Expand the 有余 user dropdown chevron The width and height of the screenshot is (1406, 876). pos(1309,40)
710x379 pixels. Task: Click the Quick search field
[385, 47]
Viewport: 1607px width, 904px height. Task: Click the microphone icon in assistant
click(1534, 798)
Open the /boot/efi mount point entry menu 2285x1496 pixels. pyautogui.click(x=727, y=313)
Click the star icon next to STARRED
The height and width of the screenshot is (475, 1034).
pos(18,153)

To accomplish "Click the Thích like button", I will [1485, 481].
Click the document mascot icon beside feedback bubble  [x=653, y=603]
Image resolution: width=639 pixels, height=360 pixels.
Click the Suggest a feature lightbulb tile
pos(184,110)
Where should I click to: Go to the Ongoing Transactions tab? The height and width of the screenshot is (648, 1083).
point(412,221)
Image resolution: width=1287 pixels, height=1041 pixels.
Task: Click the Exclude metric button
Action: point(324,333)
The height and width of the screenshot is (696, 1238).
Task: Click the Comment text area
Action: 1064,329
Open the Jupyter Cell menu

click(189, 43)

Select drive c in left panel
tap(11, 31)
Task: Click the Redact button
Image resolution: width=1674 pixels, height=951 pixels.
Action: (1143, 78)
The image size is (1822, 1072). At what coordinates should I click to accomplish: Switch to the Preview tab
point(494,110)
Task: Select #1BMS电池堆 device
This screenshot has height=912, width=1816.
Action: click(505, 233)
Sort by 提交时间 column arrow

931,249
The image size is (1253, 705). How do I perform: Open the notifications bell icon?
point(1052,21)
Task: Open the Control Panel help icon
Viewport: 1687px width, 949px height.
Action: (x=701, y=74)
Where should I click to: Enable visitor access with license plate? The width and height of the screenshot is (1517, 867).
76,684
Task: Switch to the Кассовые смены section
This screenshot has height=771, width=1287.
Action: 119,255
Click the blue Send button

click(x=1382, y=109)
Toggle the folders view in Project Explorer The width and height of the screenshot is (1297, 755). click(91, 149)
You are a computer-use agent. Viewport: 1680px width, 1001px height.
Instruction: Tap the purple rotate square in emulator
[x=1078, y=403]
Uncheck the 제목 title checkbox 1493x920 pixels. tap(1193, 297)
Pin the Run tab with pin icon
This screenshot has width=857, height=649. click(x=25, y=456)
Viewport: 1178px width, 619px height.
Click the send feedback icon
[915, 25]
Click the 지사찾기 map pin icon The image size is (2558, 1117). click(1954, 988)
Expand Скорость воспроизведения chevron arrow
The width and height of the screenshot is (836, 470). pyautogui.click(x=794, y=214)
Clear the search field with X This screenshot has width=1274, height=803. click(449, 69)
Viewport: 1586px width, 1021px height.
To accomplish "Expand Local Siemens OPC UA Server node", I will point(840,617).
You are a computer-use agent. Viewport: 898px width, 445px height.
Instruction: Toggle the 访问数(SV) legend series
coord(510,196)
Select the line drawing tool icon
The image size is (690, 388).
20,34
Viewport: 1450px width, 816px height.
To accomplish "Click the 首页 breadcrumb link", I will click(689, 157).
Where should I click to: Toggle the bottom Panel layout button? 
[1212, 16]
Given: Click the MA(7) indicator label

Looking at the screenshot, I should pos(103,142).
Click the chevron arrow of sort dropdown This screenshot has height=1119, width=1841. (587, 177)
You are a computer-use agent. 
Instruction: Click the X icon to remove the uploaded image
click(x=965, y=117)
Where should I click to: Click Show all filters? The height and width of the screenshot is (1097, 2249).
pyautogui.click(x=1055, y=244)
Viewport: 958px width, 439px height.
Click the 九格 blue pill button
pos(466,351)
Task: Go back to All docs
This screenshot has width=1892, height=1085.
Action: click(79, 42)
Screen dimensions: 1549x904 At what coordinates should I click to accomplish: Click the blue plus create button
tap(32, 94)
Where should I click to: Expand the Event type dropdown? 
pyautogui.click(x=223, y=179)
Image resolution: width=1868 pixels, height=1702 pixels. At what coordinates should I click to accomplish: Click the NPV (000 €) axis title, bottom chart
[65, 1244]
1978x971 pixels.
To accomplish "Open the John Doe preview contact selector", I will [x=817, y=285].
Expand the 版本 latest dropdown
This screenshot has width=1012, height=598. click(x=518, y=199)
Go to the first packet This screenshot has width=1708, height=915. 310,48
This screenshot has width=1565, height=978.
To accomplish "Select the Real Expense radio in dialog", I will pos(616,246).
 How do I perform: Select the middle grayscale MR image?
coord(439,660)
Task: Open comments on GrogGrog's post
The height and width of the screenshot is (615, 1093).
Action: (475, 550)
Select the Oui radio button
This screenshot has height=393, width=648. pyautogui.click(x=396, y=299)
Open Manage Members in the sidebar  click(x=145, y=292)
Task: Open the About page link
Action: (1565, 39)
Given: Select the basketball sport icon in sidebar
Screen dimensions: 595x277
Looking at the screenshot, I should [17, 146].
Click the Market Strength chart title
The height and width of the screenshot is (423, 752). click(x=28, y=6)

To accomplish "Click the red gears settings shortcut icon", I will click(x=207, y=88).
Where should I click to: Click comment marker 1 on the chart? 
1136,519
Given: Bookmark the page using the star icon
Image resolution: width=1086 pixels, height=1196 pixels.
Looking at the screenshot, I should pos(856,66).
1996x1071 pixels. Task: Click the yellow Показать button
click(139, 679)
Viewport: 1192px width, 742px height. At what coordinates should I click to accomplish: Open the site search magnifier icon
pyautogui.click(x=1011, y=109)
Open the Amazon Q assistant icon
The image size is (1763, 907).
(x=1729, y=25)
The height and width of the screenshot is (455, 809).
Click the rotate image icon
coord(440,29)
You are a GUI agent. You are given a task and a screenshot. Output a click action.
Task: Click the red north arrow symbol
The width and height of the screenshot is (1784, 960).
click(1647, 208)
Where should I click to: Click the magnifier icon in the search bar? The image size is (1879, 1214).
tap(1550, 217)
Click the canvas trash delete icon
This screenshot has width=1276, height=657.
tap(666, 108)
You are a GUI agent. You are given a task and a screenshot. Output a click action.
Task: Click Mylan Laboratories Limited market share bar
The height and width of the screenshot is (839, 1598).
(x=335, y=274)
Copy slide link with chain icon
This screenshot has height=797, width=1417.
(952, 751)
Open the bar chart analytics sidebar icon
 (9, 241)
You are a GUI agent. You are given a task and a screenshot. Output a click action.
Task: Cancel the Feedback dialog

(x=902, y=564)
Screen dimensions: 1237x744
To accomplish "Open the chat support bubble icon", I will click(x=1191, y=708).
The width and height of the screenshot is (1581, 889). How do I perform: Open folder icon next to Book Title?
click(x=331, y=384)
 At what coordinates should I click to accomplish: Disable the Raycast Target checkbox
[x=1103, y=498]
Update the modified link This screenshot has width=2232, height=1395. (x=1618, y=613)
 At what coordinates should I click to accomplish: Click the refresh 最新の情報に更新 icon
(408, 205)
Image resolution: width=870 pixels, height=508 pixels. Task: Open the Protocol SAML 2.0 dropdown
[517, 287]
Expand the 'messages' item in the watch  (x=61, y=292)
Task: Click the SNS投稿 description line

______

All the data above should be set down a second time, exactly.

= TASK RESULT =
Expand the 有余 user dropdown chevron The width and height of the screenshot is (1406, 876). pos(1309,40)
710x379 pixels. Task: Click the Quick search field
[385, 47]
Viewport: 1607px width, 904px height. Task: Click the microphone icon in assistant
click(1534, 798)
Open the /boot/efi mount point entry menu 2285x1496 pixels. pyautogui.click(x=727, y=313)
Click the star icon next to STARRED
The height and width of the screenshot is (475, 1034).
pos(18,153)

To accomplish "Click the Thích like button", I will [1485, 481].
Click the document mascot icon beside feedback bubble  [x=653, y=603]
Image resolution: width=639 pixels, height=360 pixels.
Click the Suggest a feature lightbulb tile
pos(184,110)
Where should I click to: Go to the Ongoing Transactions tab? The height and width of the screenshot is (648, 1083).
point(412,221)
Image resolution: width=1287 pixels, height=1041 pixels.
Task: Click the Exclude metric button
Action: point(324,333)
The height and width of the screenshot is (696, 1238).
Task: Click the Comment text area
Action: 1064,329
Open the Jupyter Cell menu

click(189, 43)

Select drive c in left panel
tap(11, 31)
Task: Click the Redact button
Image resolution: width=1674 pixels, height=951 pixels.
Action: (1143, 78)
The image size is (1822, 1072). At what coordinates should I click to accomplish: Switch to the Preview tab
point(494,110)
Task: Select #1BMS电池堆 device
This screenshot has height=912, width=1816.
Action: click(505, 233)
Sort by 提交时间 column arrow

931,249
The image size is (1253, 705). How do I perform: Open the notifications bell icon?
point(1052,21)
Task: Open the Control Panel help icon
Viewport: 1687px width, 949px height.
Action: (x=701, y=74)
Where should I click to: Enable visitor access with license plate? The width and height of the screenshot is (1517, 867).
76,684
Task: Switch to the Кассовые смены section
This screenshot has height=771, width=1287.
Action: 119,255
Click the blue Send button

click(x=1382, y=109)
Toggle the folders view in Project Explorer The width and height of the screenshot is (1297, 755). click(91, 149)
You are a computer-use agent. Viewport: 1680px width, 1001px height.
Instruction: Tap the purple rotate square in emulator
[x=1078, y=403]
Uncheck the 제목 title checkbox 1493x920 pixels. tap(1193, 297)
Pin the Run tab with pin icon
This screenshot has width=857, height=649. click(x=25, y=456)
Viewport: 1178px width, 619px height.
Click the send feedback icon
[915, 25]
Click the 지사찾기 map pin icon The image size is (2558, 1117). click(1954, 988)
Expand Скорость воспроизведения chevron arrow
The width and height of the screenshot is (836, 470). pyautogui.click(x=794, y=214)
Clear the search field with X This screenshot has width=1274, height=803. click(449, 69)
Viewport: 1586px width, 1021px height.
To accomplish "Expand Local Siemens OPC UA Server node", I will point(840,617).
You are a computer-use agent. Viewport: 898px width, 445px height.
Instruction: Toggle the 访问数(SV) legend series
coord(510,196)
Select the line drawing tool icon
The image size is (690, 388).
20,34
Viewport: 1450px width, 816px height.
To accomplish "Click the 首页 breadcrumb link", I will click(689, 157).
Where should I click to: Toggle the bottom Panel layout button? 
[1212, 16]
Given: Click the MA(7) indicator label

Looking at the screenshot, I should pos(103,142).
Click the chevron arrow of sort dropdown This screenshot has height=1119, width=1841. (587, 177)
You are a computer-use agent. 
Instruction: Click the X icon to remove the uploaded image
click(x=965, y=117)
Where should I click to: Click Show all filters? The height and width of the screenshot is (1097, 2249).
pyautogui.click(x=1055, y=244)
Viewport: 958px width, 439px height.
Click the 九格 blue pill button
pos(466,351)
Task: Go back to All docs
This screenshot has width=1892, height=1085.
Action: click(79, 42)
Screen dimensions: 1549x904 At what coordinates should I click to accomplish: Click the blue plus create button
tap(32, 94)
Where should I click to: Expand the Event type dropdown? 
pyautogui.click(x=223, y=179)
Image resolution: width=1868 pixels, height=1702 pixels. At what coordinates should I click to accomplish: Click the NPV (000 €) axis title, bottom chart
[65, 1244]
1978x971 pixels.
To accomplish "Open the John Doe preview contact selector", I will [x=817, y=285].
Expand the 版本 latest dropdown
This screenshot has width=1012, height=598. click(x=518, y=199)
Go to the first packet This screenshot has width=1708, height=915. 310,48
This screenshot has width=1565, height=978.
To accomplish "Select the Real Expense radio in dialog", I will pos(616,246).
 How do I perform: Select the middle grayscale MR image?
coord(439,660)
Task: Open comments on GrogGrog's post
The height and width of the screenshot is (615, 1093).
Action: (475, 550)
Select the Oui radio button
This screenshot has height=393, width=648. pyautogui.click(x=396, y=299)
Open Manage Members in the sidebar  click(x=145, y=292)
Task: Open the About page link
Action: (1565, 39)
Given: Select the basketball sport icon in sidebar
Screen dimensions: 595x277
Looking at the screenshot, I should [17, 146].
Click the Market Strength chart title
The height and width of the screenshot is (423, 752). click(x=28, y=6)

To accomplish "Click the red gears settings shortcut icon", I will click(x=207, y=88).
Where should I click to: Click comment marker 1 on the chart? 
1136,519
Given: Bookmark the page using the star icon
Image resolution: width=1086 pixels, height=1196 pixels.
Looking at the screenshot, I should pos(856,66).
1996x1071 pixels. Task: Click the yellow Показать button
click(139, 679)
Viewport: 1192px width, 742px height. At what coordinates should I click to accomplish: Open the site search magnifier icon
pyautogui.click(x=1011, y=109)
Open the Amazon Q assistant icon
The image size is (1763, 907).
(x=1729, y=25)
The height and width of the screenshot is (455, 809).
Click the rotate image icon
coord(440,29)
You are a GUI agent. You are given a task and a screenshot. Output a click action.
Task: Click the red north arrow symbol
The width and height of the screenshot is (1784, 960).
click(1647, 208)
Where should I click to: Click the magnifier icon in the search bar? The image size is (1879, 1214).
tap(1550, 217)
Click the canvas trash delete icon
This screenshot has width=1276, height=657.
tap(666, 108)
You are a GUI agent. You are given a task and a screenshot. Output a click action.
Task: Click Mylan Laboratories Limited market share bar
The height and width of the screenshot is (839, 1598).
(x=335, y=274)
Copy slide link with chain icon
This screenshot has height=797, width=1417.
(952, 751)
Open the bar chart analytics sidebar icon
 (9, 241)
You are a GUI agent. You are given a task and a screenshot. Output a click action.
Task: Cancel the Feedback dialog

(x=902, y=564)
Screen dimensions: 1237x744
To accomplish "Open the chat support bubble icon", I will click(x=1191, y=708).
The width and height of the screenshot is (1581, 889). How do I perform: Open folder icon next to Book Title?
click(x=331, y=384)
 At what coordinates should I click to accomplish: Disable the Raycast Target checkbox
[x=1103, y=498]
Update the modified link This screenshot has width=2232, height=1395. (x=1618, y=613)
 At what coordinates should I click to accomplish: Click the refresh 最新の情報に更新 icon
(408, 205)
Image resolution: width=870 pixels, height=508 pixels. Task: Open the Protocol SAML 2.0 dropdown
[517, 287]
Expand the 'messages' item in the watch  (x=61, y=292)
Task: Click the SNS投稿 description line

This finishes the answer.